Figure 2. Loss of Cx43 expression in cells with CSC features.

(A) Proteins were harvested from PDA cells and immortalized pancreatic ductal cells (CRL-4023), and the expression of Cx26, Cx32, Cx36, Cx43 (anti-Cx43 Ab was from Invitrogen) and Cx45 was analyzed by Western blot. The expression of β-Actin (β-Act) served as a loading control. (B) The expression and cellular localization of Cx43 (Cell Signaling) was analyzed by double immunofluorescence staining using antibodies specific for Cx43. Co-staining with the cell surface protein EpCAM was performed to mark the cell surface.
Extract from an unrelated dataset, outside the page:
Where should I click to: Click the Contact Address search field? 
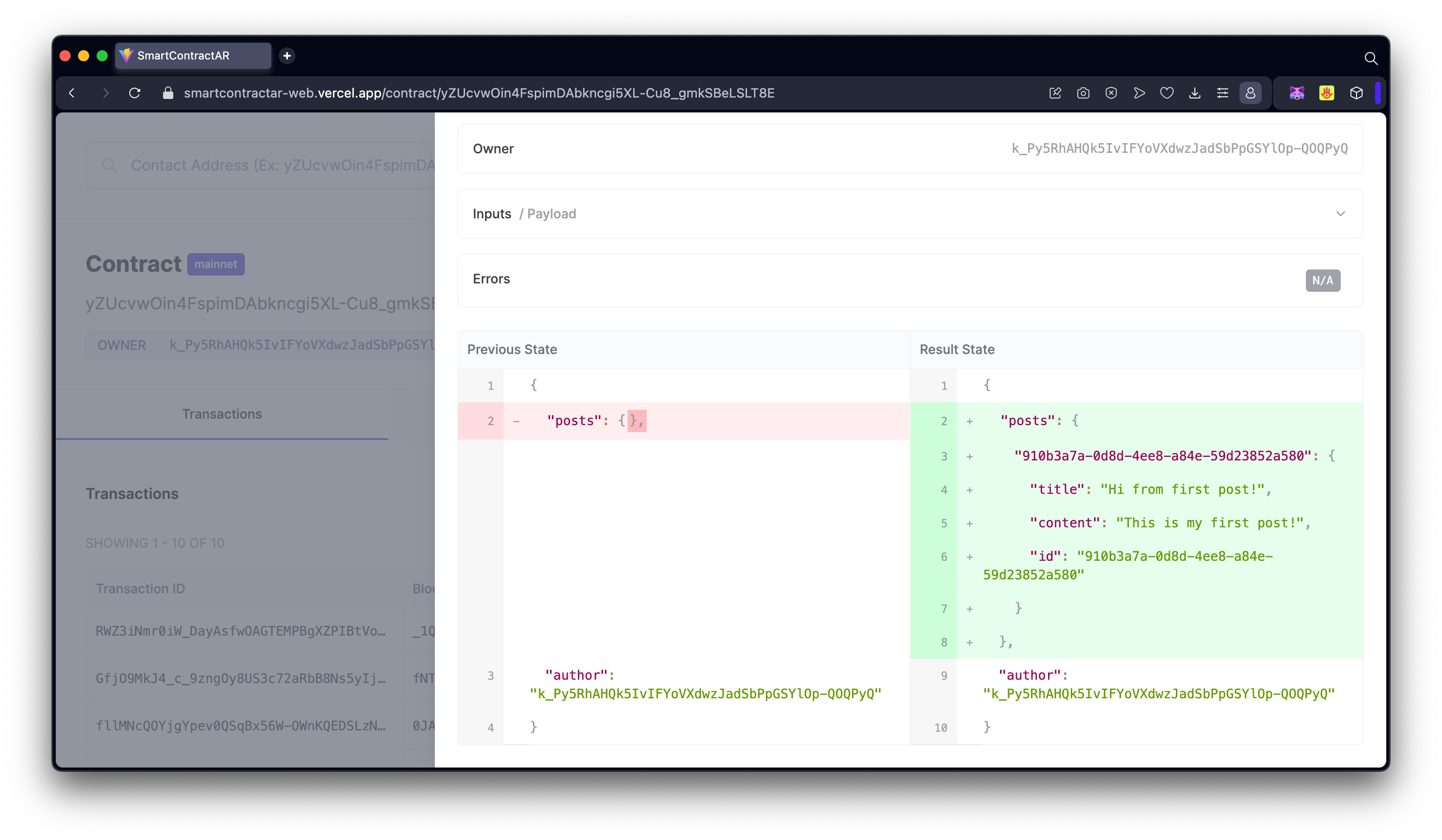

Cx43-positive cells were visualized with Alexa Fluor 488 (green), and EpCAM-positive cells were visualized with Alexa Fluor 594 (red). The arrows mark Cx43 expression on the cell surface. Cells were analyzed under 400× magnification using a Leica DMRB fluorescence microscope. Images of representative fields were captured using a Kappa CF 20/4 DX digital color camera (Kappa GmbH, Gleichen, Germany) and Kappa ImageBase 2.2 software. All photographs were taken at the same magnification, and the scale bar indicates 20 μm. (C) Electron microscopy of gap junction-like cell-cell contacts of BxPc-3 and AsPC-1 cells. The arrows indicate the extension of junctions with a narrow gap in BxPc-3 cells, and the inserts show details of the gaps at higher magnification. The scale bar indicates 1 μm.